Your copy should repeat each record exactly and contain none of the pictures.

───

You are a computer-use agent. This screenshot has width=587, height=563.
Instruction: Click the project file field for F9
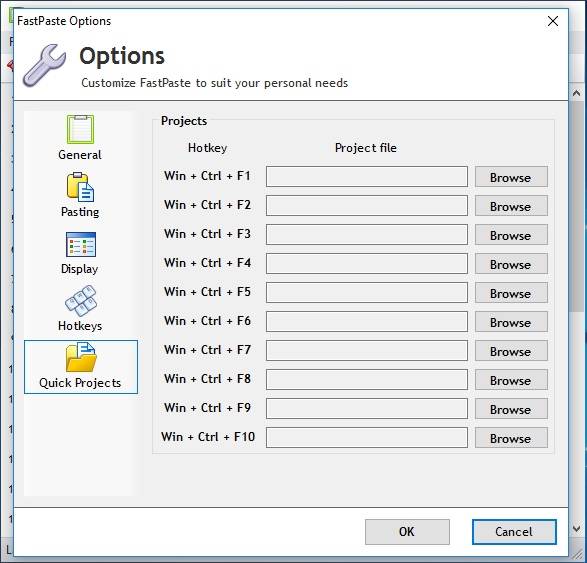[x=367, y=408]
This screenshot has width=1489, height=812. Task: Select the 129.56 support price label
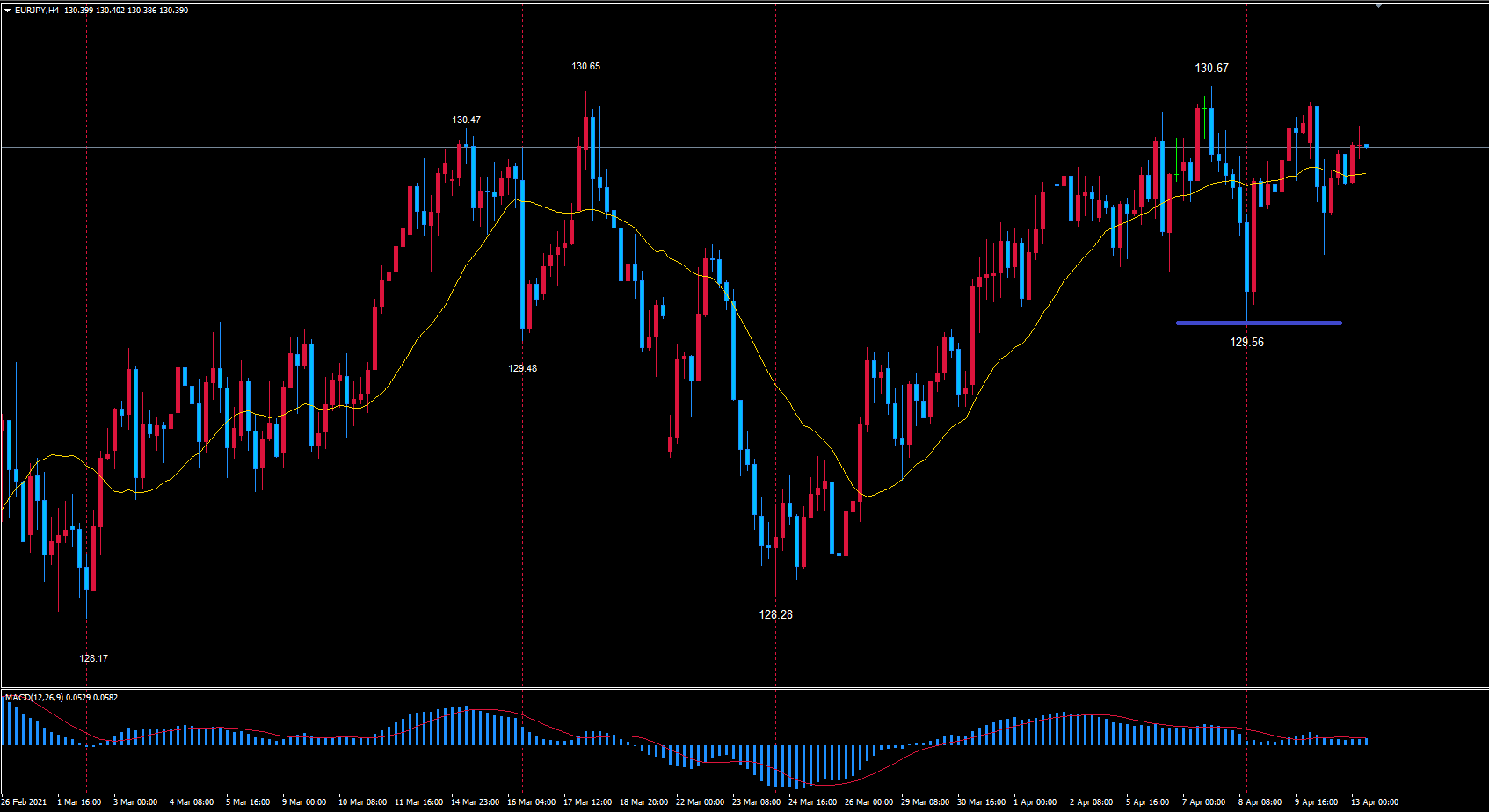1246,342
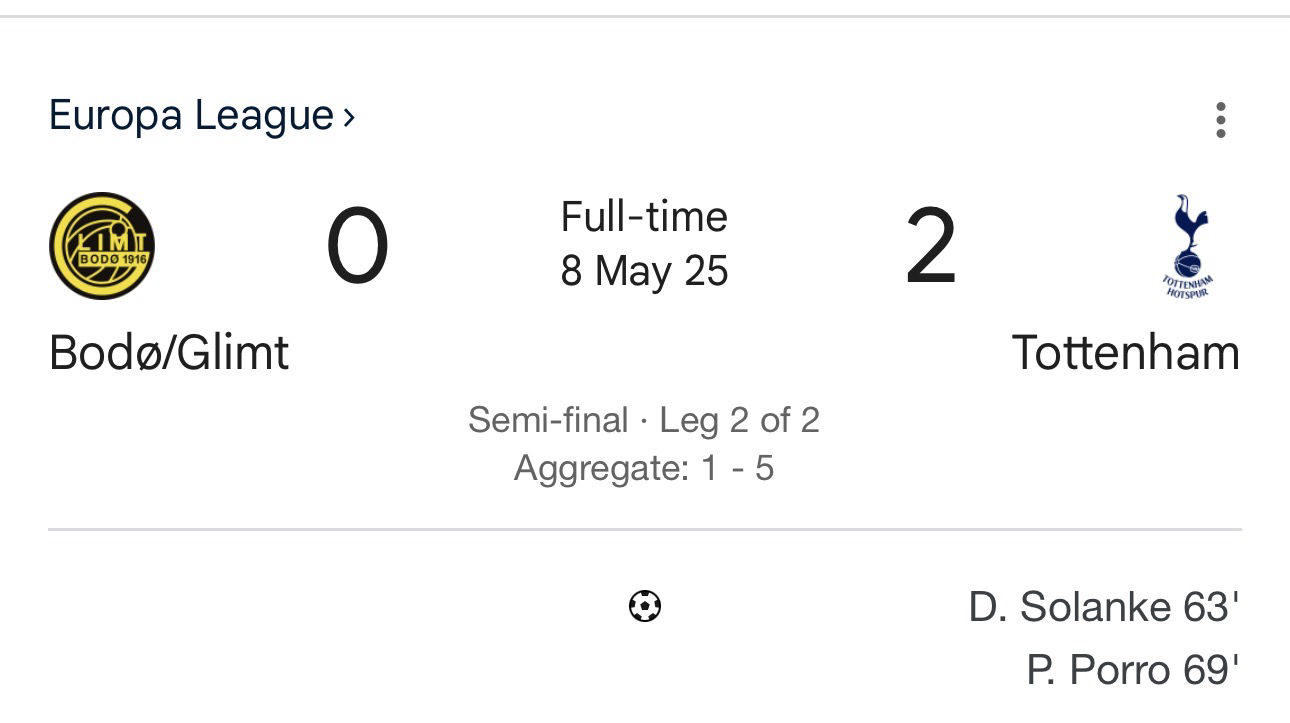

───

### TASK RESPONSE
You are a computer-use agent. This screenshot has width=587, height=563.
Instruction: Click the project file field for F9
[x=367, y=408]
This screenshot has width=1489, height=812. Task: Select the 129.56 support price label
1246,342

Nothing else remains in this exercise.